Directly sampling the lung of a young child with cystic fibrosis reveals diverse microbiota

Abstract

Rationale: The airways of people with cystic fibrosis (CF) are chronically infected with a variety of bacterial species. Although routine culture methods are usually used to diagnose these infections, culture-independent, DNA-based methods have identified many bacterial species in CF respiratory secretions that are not routinely cultured. Many prior culture-independent studies focused either on microbiota in explanted CF lungs, reflecting end-stage disease, or those in oropharyngeal swabs, which likely sample areas in addition to the lower airways. Therefore, it was unknown whether the lower airways of children with CF, well before end-stage but with symptomatic lung disease, truly contained diverse microbiota.

Objectives: To define the microbiota in the diseased lung tissue of a child who underwent lobectomy for severe, localized CF lung disease.

Methods: After pathologic examination verified that this child's lung tissue reflected CF lung disease, we used bacterial ribosomal RNA gene pyrosequencing and computational phylogenetic analysis to identify the microbiota in serial sections of the tissue.

Measurements and main results: This analysis identified diverse, and anatomically heterogeneous, bacterial populations in the lung tissue that contained both culturable and nonculturable species, including abundant Haemophilus, Ralstonia, and Propionibacterium species. Routine clinical cultures identified only Staphylococcus aureus, which represented only a small fraction of the microbiota found by sequencing. Microbiota analysis of an intraoperative oropharyngeal swab identified predominantly Streptococcus species.
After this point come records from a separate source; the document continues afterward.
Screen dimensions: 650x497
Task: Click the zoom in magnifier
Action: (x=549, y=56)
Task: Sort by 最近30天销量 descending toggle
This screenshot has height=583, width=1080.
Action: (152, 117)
The oropharyngeal findings therefore represented the lung tissue microbiota poorly, in agreement with findings from earlier studies of oropharyngeal swabs in end-stage disease.
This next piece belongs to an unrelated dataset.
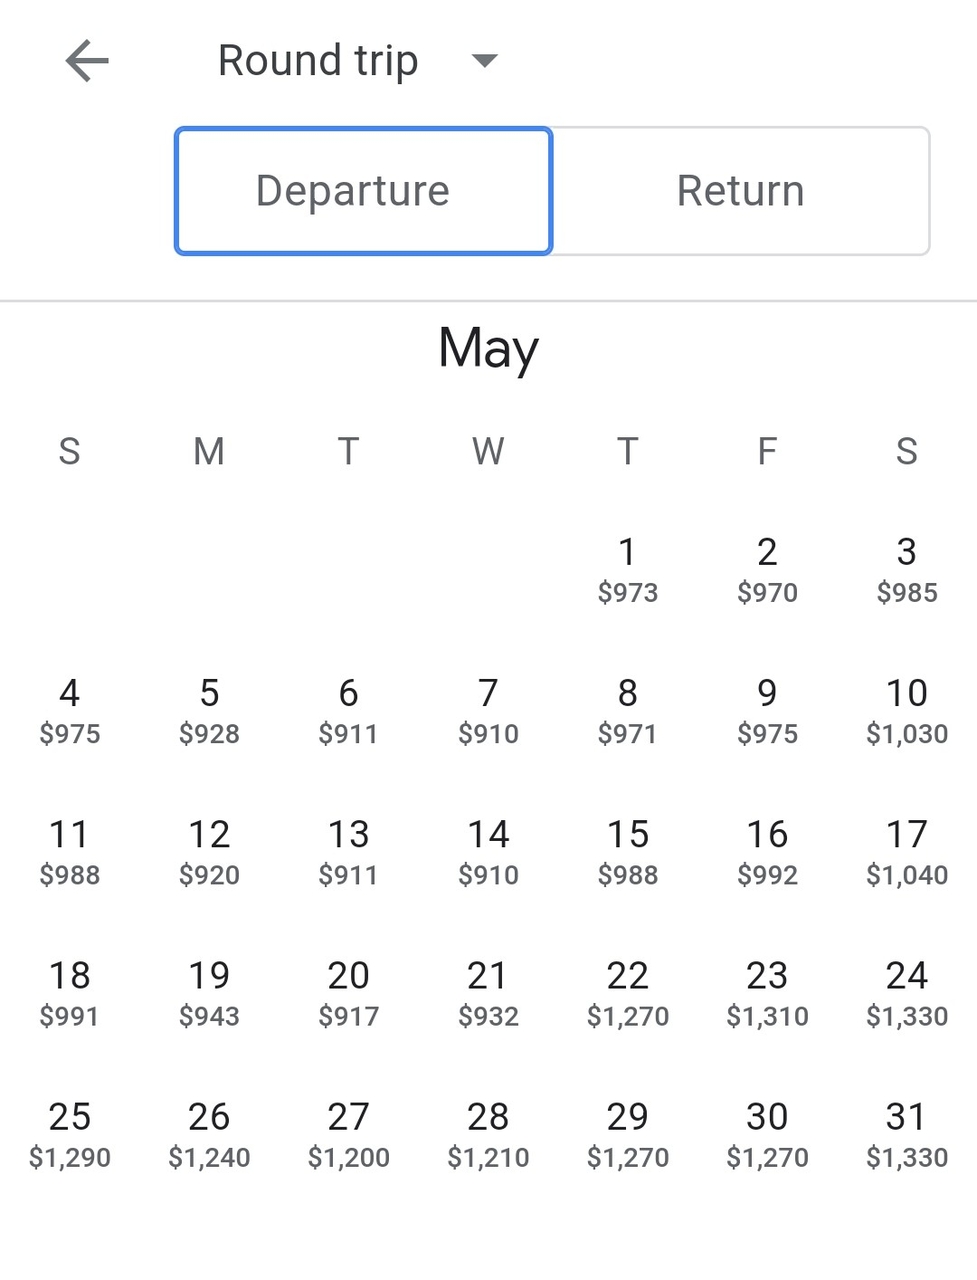This screenshot has width=977, height=1280.
Task: Switch to the Return tab
Action: (740, 191)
Conclusions: These results support the concept that diverse and spatially heterogeneous microbiota, not necessarily dominated by "traditional CF pathogens," are present in the airways of young, symptomatic children with early CF lung disease.
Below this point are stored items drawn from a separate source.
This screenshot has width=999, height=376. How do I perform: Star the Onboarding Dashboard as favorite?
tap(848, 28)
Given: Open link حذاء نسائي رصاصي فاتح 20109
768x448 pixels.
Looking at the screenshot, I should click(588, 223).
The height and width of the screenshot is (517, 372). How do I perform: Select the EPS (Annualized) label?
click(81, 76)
Keywords: cystic fibrosis; infection; lobectomy; microbiota.

Figure 1.

Radiographs of the patient at 33 months, 2 months before right lower pulmonary lobectomy. (a) Chest X-rays (posteroanterior and lateral), revealing dense right lower lobe and some right middle lobe atelectasis (arrow), with mediastinal shift to the right and hyperexpansion of the left upper lobe. (b) Chest computed tomography, illustrating dense right lower lobe atelectasis with extensive bronchiectasis.

Figure 2.

(a) Anatomy and (b) microbiota of the lung tissue removed from a young child with cystic fibrosis. (a) Schematic of the right lower lobectomy sample, indicating the locations of tissue sections that were analyzed by sequence-based microbiota methods. Section 1 was analyzed by both postoperative culture and sequencing; the remaining sections were analyzed by sequencing only. (b) Bar graph indicating the relative abundances and identities of the species detected by bacterial 16S ribosomal RNA gene sequencing in each lung tissue section and the intraoperative throat swab. Bacterial species shown in the legend comprised at least 1% of bacterial reads detected within an individual sample.

Figure 3.

Sections of the right lower lobe, illustrating bronchiectatic airways (arrows) filled with mucus and with necrotizing airway wall inflammation. Hematoxylin and eosin stain. Original magnification: left panel, ×40; right panel, ×200.